**Exercise objective**
Produce a verbatim copy of the entries listed below.

== Input for this task ==

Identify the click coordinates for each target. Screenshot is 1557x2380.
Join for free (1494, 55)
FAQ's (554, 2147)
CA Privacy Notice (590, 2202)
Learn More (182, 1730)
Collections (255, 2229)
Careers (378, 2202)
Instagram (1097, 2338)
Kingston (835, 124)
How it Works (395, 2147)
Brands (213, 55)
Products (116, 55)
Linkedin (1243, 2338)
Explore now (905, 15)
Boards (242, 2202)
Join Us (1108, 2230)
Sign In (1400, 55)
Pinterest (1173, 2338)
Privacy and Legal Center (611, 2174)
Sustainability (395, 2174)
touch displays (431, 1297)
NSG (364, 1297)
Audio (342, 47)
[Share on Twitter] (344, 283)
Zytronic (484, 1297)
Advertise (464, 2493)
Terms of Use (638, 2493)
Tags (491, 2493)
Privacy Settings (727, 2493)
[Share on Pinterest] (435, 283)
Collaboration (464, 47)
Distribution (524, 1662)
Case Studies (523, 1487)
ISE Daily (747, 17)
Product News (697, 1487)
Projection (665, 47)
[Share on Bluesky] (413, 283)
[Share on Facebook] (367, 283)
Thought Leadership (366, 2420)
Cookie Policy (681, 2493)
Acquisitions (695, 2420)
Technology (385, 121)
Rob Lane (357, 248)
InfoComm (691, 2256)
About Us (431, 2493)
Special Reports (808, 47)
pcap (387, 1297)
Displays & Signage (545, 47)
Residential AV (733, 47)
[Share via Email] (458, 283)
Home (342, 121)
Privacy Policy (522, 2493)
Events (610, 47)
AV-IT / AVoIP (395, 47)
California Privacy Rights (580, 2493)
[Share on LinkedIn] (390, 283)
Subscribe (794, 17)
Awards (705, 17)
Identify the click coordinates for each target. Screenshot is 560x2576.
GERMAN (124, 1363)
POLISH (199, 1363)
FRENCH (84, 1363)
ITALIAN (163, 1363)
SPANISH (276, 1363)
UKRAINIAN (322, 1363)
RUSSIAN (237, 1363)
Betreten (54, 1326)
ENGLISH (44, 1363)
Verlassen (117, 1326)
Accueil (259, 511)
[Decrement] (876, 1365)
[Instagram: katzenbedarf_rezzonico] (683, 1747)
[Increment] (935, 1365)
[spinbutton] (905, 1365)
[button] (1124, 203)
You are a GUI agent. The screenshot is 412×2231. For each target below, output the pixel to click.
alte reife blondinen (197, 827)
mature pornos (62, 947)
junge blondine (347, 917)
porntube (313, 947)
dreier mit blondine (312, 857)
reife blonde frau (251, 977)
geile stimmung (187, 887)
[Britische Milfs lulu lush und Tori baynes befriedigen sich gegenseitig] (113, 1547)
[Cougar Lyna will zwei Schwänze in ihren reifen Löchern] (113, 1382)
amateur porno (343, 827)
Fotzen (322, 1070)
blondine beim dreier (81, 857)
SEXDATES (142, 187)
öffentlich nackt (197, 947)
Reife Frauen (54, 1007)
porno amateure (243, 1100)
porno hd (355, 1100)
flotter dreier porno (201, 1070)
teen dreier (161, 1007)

===

**Exercise response**
Identify the click coordinates for each target. Screenshot is 1557x2380.
Join for free (1494, 55)
FAQ's (554, 2147)
CA Privacy Notice (590, 2202)
Learn More (182, 1730)
Collections (255, 2229)
Careers (378, 2202)
Instagram (1097, 2338)
Kingston (835, 124)
How it Works (395, 2147)
Brands (213, 55)
Products (116, 55)
Linkedin (1243, 2338)
Explore now (905, 15)
Boards (242, 2202)
Join Us (1108, 2230)
Sign In (1400, 55)
Pinterest (1173, 2338)
Privacy and Legal Center (611, 2174)
Sustainability (395, 2174)
touch displays (431, 1297)
NSG (364, 1297)
Audio (342, 47)
[Share on Twitter] (344, 283)
Zytronic (484, 1297)
Advertise (464, 2493)
Terms of Use (638, 2493)
Tags (491, 2493)
Privacy Settings (727, 2493)
[Share on Pinterest] (435, 283)
Collaboration (464, 47)
Distribution (524, 1662)
Case Studies (523, 1487)
ISE Daily (747, 17)
Product News (697, 1487)
Projection (665, 47)
[Share on Bluesky] (413, 283)
[Share on Facebook] (367, 283)
Thought Leadership (366, 2420)
Cookie Policy (681, 2493)
Acquisitions (695, 2420)
Technology (385, 121)
Rob Lane (357, 248)
InfoComm (691, 2256)
About Us (431, 2493)
Special Reports (808, 47)
pcap (387, 1297)
Displays & Signage (545, 47)
Residential AV (733, 47)
[Share via Email] (458, 283)
Home (342, 121)
Privacy Policy (522, 2493)
Events (610, 47)
AV-IT / AVoIP (395, 47)
California Privacy Rights (580, 2493)
[Share on LinkedIn] (390, 283)
Subscribe (794, 17)
Awards (705, 17)
Identify the click coordinates for each target. Screenshot is 560x2576.
GERMAN (124, 1363)
POLISH (199, 1363)
FRENCH (84, 1363)
ITALIAN (163, 1363)
SPANISH (276, 1363)
UKRAINIAN (322, 1363)
RUSSIAN (237, 1363)
Betreten (54, 1326)
ENGLISH (44, 1363)
Verlassen (117, 1326)
Accueil (259, 511)
[Decrement] (876, 1365)
[Instagram: katzenbedarf_rezzonico] (683, 1747)
[Increment] (935, 1365)
[spinbutton] (905, 1365)
[button] (1124, 203)
You are a GUI agent. The screenshot is 412×2231. For each target below, output the pixel to click.
alte reife blondinen (197, 827)
mature pornos (62, 947)
junge blondine (347, 917)
porntube (313, 947)
dreier mit blondine (312, 857)
reife blonde frau (251, 977)
geile stimmung (187, 887)
[Britische Milfs lulu lush und Tori baynes befriedigen sich gegenseitig] (113, 1547)
[Cougar Lyna will zwei Schwänze in ihren reifen Löchern] (113, 1382)
amateur porno (343, 827)
Fotzen (322, 1070)
blondine beim dreier (81, 857)
SEXDATES (142, 187)
öffentlich nackt (197, 947)
Reife Frauen (54, 1007)
porno amateure (243, 1100)
porno hd (355, 1100)
flotter dreier porno (201, 1070)
teen dreier (161, 1007)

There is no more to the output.